Le Manifeste du parti communiste est sans aucun doute le texte le plus connu, le plus lu et le plus diffusé de Karl Marx. C’est surtout le plus cité dans les mémoires de militants, ce qui donne une idée de son impact sur le mouvement ouvrier. Son succès éditorial ne s’est jamais vraiment démenti, au point qu’on le trouve aujourd’hui en langue française chez plusieurs éditeurs simultanément. Pourtant, son tirage initial n’a pas excédé 500 exemplaires, soit approximativement le nombre d’adhérents de la Ligue des communistes à l’époque.

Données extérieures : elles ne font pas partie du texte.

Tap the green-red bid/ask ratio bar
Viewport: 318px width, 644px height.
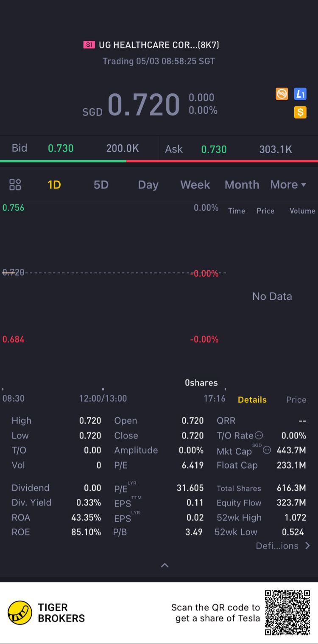(x=159, y=161)
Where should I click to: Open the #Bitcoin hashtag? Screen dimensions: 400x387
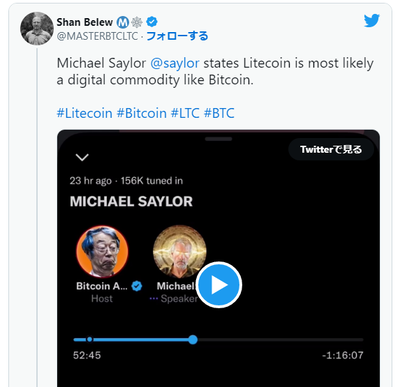141,113
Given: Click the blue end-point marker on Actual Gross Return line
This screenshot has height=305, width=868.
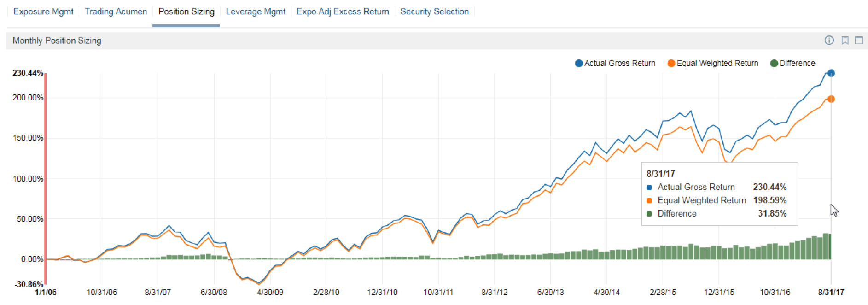Looking at the screenshot, I should [x=831, y=73].
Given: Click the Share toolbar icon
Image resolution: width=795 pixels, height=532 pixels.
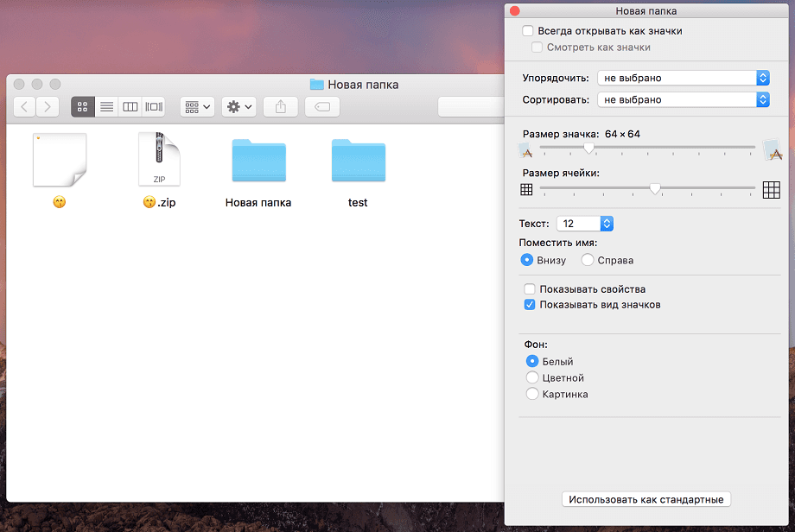Looking at the screenshot, I should [x=280, y=107].
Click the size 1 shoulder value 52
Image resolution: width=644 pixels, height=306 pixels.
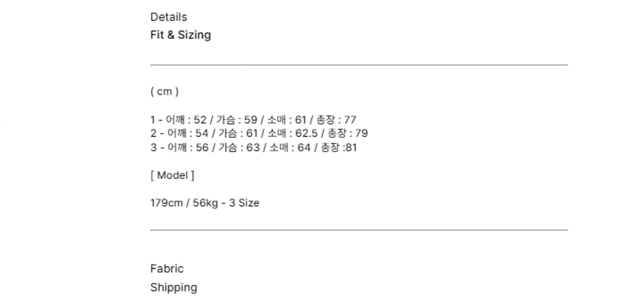click(200, 120)
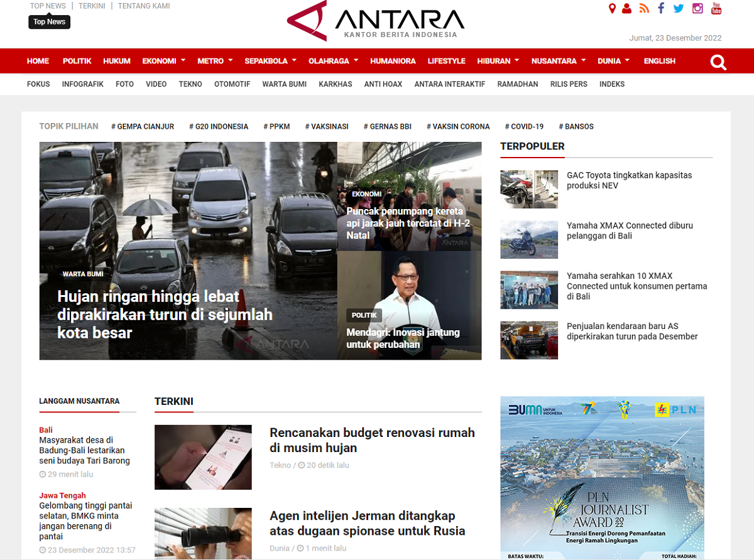Visit the Facebook page icon

(x=661, y=8)
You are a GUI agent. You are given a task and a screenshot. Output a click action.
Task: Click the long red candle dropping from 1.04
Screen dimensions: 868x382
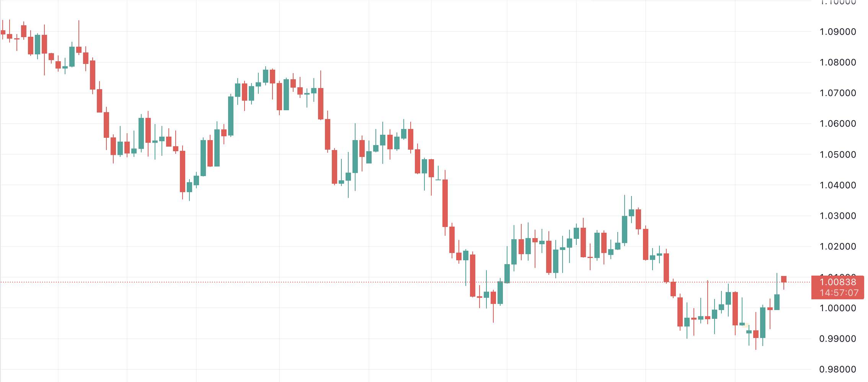445,203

La rédaction du manifeste fut achevée à Londres en février 1848, c’est-à-dire un mois avant l’éclatement de la révolution en Allemagne. Il fait suite à de nombreux débats au sein de la Ligue des communistes, dont il constitue le programme, entre les partisans de Weitling, son fondateur, et de Marx, un adhérent récent mais dont le rôle est vite devenu déterminant. Sous son impulsion, la ligue a non seulement changé de nom, puisqu’elle s’appelait jusque-là Ligue des Justes, et de formule. Le fameux, Prolétaires de tous les pays, unissez vous, remplace Tous les hommes son frères. Marx soulignait avec ironie qu’il y avait des hommes dont il ne souhaitait pas être le frère. Mais le changement essentiel est la mise en avant du caractère d’organisation de classe du parti communiste. C’était déjà le cas dans les faits, puisque la Ligue des Justes était essentiellement ouvrière, au point que Weitling, son fondateur, se méfiait du journaliste Marx, mais n’était pas affiché de manière aussi fracassante. La formule aura un certain succès.

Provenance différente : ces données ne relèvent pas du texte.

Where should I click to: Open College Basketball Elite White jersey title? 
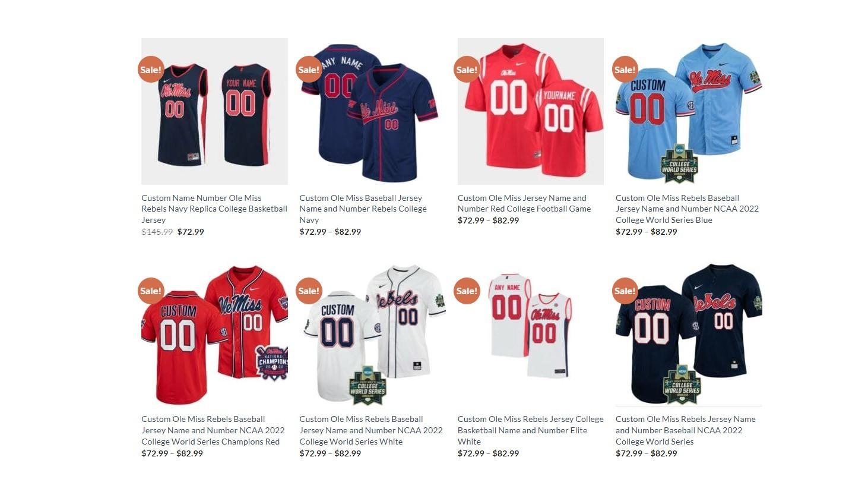click(x=530, y=430)
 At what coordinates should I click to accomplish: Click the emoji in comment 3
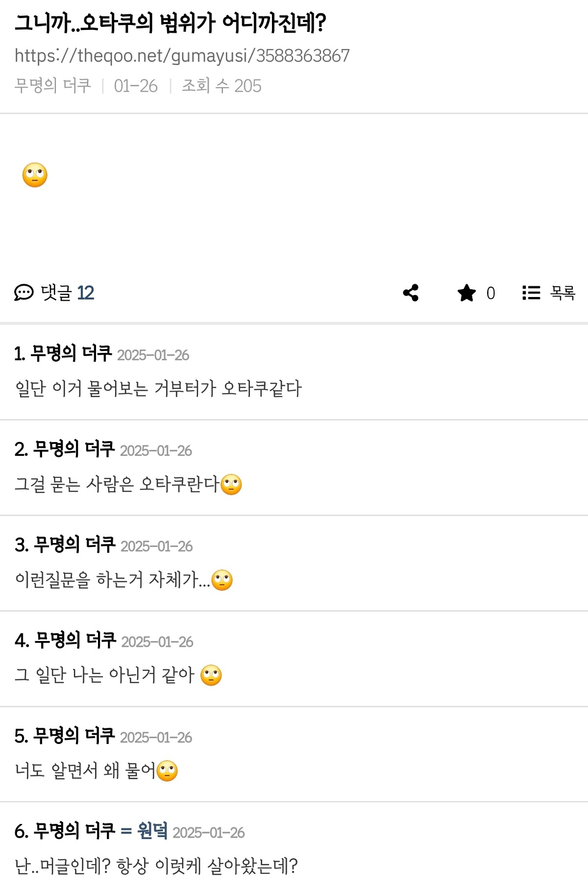[x=222, y=580]
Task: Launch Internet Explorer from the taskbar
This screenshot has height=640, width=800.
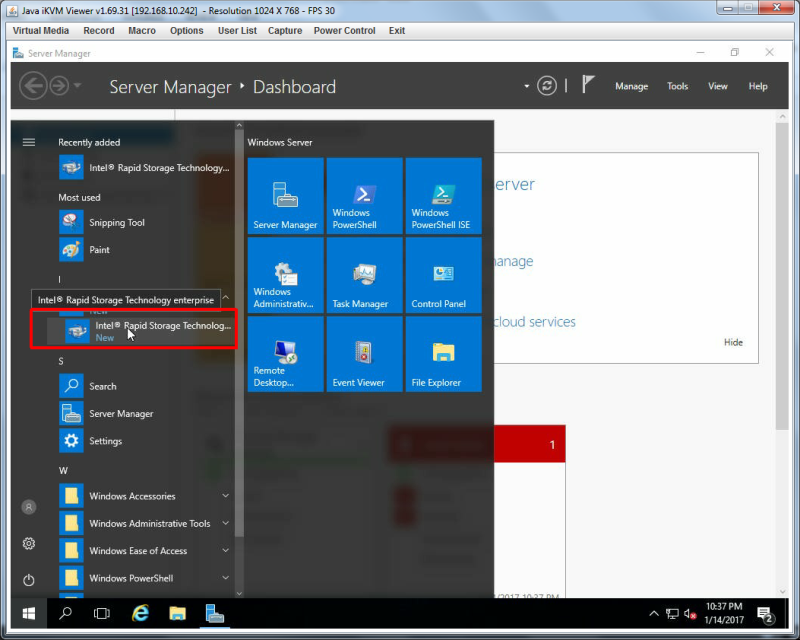Action: 140,613
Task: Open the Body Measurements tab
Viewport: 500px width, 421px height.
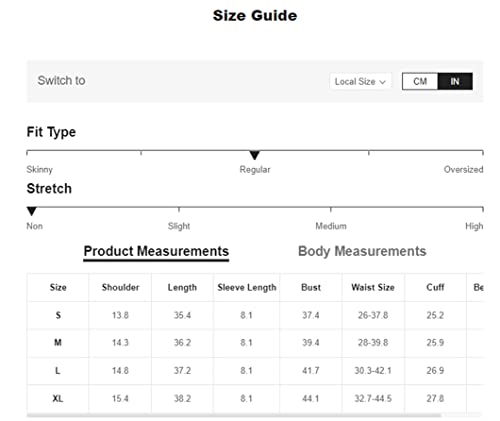Action: click(x=362, y=251)
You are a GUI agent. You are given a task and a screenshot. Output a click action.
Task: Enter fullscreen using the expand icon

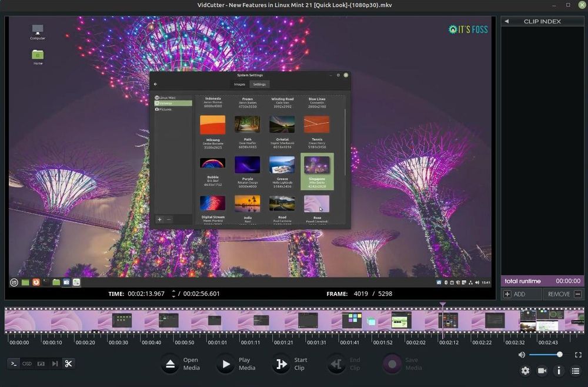point(578,355)
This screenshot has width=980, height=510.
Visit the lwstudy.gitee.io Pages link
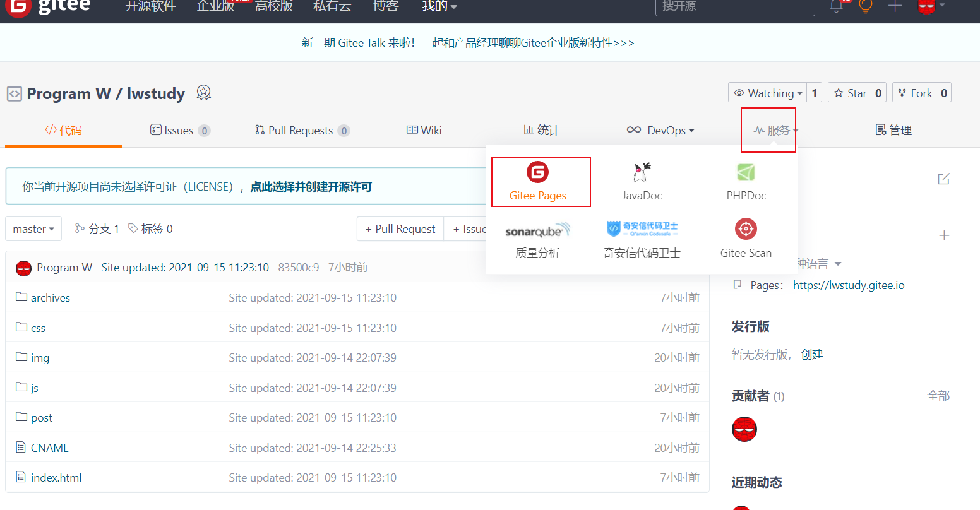pos(849,285)
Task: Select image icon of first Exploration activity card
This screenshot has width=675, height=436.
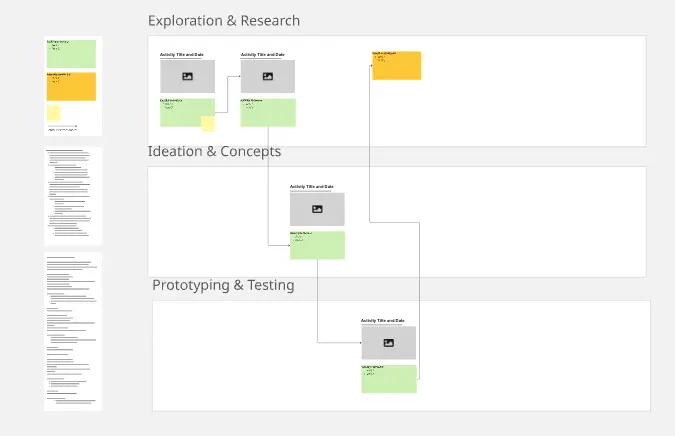Action: (x=187, y=76)
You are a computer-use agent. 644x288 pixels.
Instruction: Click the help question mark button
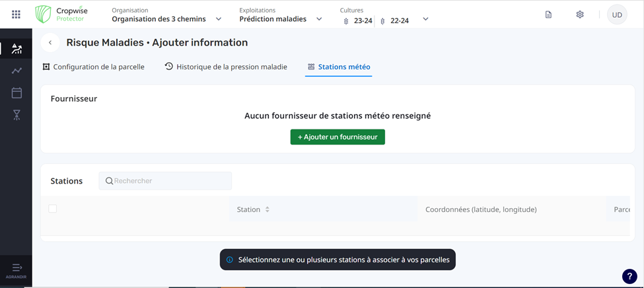(629, 276)
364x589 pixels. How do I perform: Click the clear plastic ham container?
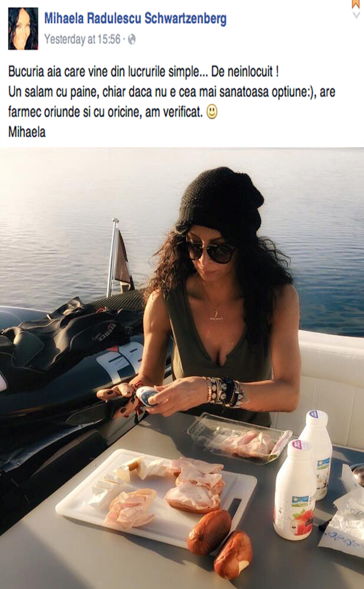tap(240, 438)
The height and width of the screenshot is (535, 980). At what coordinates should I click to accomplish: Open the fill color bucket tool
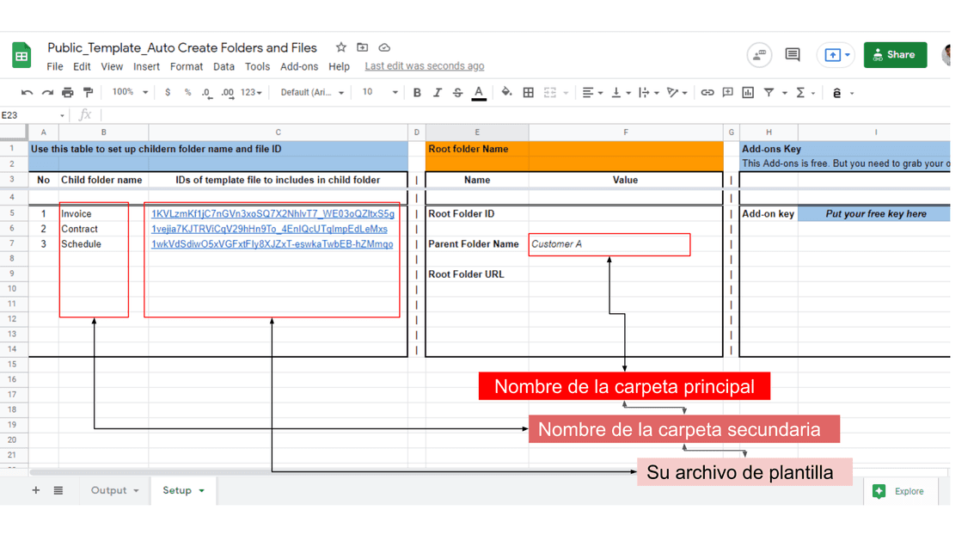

Sous l’impulsion de Marx, la Ligue change surtout d’orientation et de méthode : elle est moins conspirative, plus propagandiste, plus démocratique dans son fonctionnement comme dans ses projets, et surtout, se dote d’une analyse de la situation actuelle et de perspectives immédiates : c’est précisément le rôle attribué au Manifeste. Son titre, Manifeste du parti communiste, va servir ici de grille d’analyse pour exposer son contenu et ce qu’il contient encore d’actuel.

Manifeste

La première version de ce qui est devenu le Manifeste prenait la forme d’un catéchisme, c’est-à-dire d’une série de questions et de réponses, selon une forme de texte alors courante pour exposer un programme politique. Engels, chargé de sa rédaction, finit par renoncer, faute de trouver comment inclure les questions historiques sous cette forme. Marx reprit alors la rédaction sous sa forme actuelle, même si la comparaison du brouillon d’Engels et du Manifeste révèle de nombreux emprunts.

Ces questions historiques vont donner la forme particulière du Manifeste, dont le premier tiers trace une longue geste de la lutte de classe entre la bourgeoisie et la société féodale, puis entre cette bourgeoisie et le prolétariat. Cette partie a souvent été lue comme une apologie du rôle révolutionnaire de la bourgeoisie, et c’est bien le cas : Marx, dans toute son œuvre, ne manque jamais de souligner que la bourgeoisie, contrainte de révolutionner sans cesse moyens et rapports de production, développe toujours plus les conditions de sa propre abolition, du dépassement de la société de classes.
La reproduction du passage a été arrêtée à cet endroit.